Forecasting Future Behavior as a Learning Task

将预测未来行为作为一项学习任务

Abstract: Trust in an AI system is often anchored by explanations of how it works, which one then uses to forecast its behavior on new inputs. For large reasoning models (LRMs), this conventional route is particularly difficult to follow: explanation methods for single token generations do not naturally generalize to long trajectories, and the trajectories themselves are often not faithful when read as natural language.

摘要： 对人工智能系统的信任通常建立在对其工作原理的解释之上，人们据此预测其在处理新输入时的行为。对于大型推理模型（LRM）而言，这种传统路径尤其难以遵循：针对单个 Token 生成的解释方法无法自然地推广到长轨迹，且当这些轨迹被解读为自然语言时，其本身往往缺乏忠实度。

We propose an alternative that bypasses the explanation step: treat behavior forecasting as a learnable task and train Behavior Forecasters that operates on a single reasoning trajectory to make the same forecasts one would typically seek from an explanation. The forecaster’s training data is obtained by querying the LRM with no human annotation, and its inference is done in a single forward pass.

我们提出了一种绕过解释步骤的替代方案：将行为预测视为一项可学习的任务，并训练“行为预测器”（Behavior Forecasters）。该预测器基于单一推理轨迹进行操作，能够做出通常需要通过解释才能获得的预测。预测器的训练数据通过查询 LRM 获得，无需人工标注，且其推理过程仅需一次前向传播即可完成。

We instantiate this approach on two tasks: how likely the LRM is to repeat its answer on re-runs, and how removing parts of the input changes its answer. We evaluate this approach on both tasks across three diverse reasoning datasets and find that trained Behavior Forecasters are more accurate than GPT-5.4 and Claude Opus-4.6 reading the same trajectories as naive readers, at a small fraction of their inference cost.

我们将此方法应用于两项任务：LRM 在重新运行时重复其答案的可能性，以及移除部分输入如何改变其答案。我们在三个不同的推理数据集上对这两项任务进行了评估，结果发现，训练后的“行为预测器”比作为普通阅读者读取相同轨迹的 GPT-5.4 和 Claude Opus-4.6 更准确，且推理成本仅为后者的一小部分。
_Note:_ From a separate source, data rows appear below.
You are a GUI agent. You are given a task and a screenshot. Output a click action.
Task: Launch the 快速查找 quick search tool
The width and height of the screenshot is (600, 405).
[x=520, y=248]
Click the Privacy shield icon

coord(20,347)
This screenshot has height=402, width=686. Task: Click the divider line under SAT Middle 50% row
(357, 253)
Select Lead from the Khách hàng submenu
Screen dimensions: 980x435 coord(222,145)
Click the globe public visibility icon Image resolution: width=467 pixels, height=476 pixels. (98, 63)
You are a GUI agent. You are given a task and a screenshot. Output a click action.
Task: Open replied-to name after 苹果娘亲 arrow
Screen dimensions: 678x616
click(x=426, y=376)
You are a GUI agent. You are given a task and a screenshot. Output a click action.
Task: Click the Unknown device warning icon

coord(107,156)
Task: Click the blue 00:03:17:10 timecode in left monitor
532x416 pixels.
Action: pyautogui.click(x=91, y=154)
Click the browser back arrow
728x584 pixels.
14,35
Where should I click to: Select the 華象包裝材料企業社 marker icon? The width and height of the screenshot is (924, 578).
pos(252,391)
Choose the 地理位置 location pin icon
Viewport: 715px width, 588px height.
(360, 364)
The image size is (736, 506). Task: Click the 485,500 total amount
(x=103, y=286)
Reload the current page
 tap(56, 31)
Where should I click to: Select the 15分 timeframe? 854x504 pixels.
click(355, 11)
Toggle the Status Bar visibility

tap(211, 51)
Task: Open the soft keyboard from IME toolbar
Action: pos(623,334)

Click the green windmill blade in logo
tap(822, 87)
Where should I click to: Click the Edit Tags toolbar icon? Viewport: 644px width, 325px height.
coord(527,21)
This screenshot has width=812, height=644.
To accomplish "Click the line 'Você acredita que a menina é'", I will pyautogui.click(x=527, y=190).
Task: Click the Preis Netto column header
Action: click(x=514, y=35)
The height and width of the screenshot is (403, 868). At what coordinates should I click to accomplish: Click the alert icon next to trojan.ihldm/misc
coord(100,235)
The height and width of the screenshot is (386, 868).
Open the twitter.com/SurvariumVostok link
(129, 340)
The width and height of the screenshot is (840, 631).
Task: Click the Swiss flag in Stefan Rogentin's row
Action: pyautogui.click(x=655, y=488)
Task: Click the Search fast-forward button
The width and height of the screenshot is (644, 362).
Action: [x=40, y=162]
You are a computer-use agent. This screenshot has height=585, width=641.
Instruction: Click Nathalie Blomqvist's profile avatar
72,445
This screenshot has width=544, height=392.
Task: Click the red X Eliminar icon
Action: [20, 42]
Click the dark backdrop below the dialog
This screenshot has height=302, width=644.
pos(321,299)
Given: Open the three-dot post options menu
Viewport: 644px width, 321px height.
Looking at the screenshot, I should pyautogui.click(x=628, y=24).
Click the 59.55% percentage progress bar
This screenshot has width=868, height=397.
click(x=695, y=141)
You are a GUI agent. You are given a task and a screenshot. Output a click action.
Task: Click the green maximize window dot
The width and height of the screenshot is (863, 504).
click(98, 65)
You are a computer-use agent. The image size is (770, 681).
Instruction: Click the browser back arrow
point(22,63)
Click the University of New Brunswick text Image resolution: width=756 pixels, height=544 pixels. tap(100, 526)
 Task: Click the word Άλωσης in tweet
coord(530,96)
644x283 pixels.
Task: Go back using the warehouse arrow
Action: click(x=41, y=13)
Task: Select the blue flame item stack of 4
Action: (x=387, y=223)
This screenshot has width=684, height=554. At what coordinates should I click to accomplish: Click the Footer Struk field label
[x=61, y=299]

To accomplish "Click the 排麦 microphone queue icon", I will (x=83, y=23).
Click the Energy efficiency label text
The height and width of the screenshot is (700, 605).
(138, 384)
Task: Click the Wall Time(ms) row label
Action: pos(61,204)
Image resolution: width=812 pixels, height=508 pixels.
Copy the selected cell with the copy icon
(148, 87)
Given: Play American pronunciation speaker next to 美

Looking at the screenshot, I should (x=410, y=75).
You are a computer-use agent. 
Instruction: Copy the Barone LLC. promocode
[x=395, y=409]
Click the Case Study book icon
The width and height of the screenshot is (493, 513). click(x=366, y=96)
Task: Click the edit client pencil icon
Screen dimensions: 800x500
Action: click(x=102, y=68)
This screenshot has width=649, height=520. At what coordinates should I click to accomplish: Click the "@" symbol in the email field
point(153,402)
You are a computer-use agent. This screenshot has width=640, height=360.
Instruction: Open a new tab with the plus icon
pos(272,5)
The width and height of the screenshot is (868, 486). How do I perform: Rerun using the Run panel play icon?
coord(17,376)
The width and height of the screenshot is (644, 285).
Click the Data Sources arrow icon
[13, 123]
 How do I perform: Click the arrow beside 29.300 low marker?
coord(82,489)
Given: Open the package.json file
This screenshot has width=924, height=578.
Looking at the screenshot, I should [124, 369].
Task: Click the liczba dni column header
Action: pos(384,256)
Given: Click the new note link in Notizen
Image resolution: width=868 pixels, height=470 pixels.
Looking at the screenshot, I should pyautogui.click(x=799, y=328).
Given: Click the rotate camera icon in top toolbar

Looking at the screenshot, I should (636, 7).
We find that fine-tuning the backbone end-to-end and initializing it from the target LRM are each necessary for strong performance. These results show that the reasoning trajectory carries information about the LRM’s future behavior that goes beyond what naive reading conveys.

我们发现，对骨干模型进行端到端的微调，并从目标 LRM 进行初始化，对于实现高性能而言都是必不可少的。这些结果表明，推理轨迹中携带了关于 LRM 未来行为的信息，这些信息超出了普通阅读所能传达的范畴。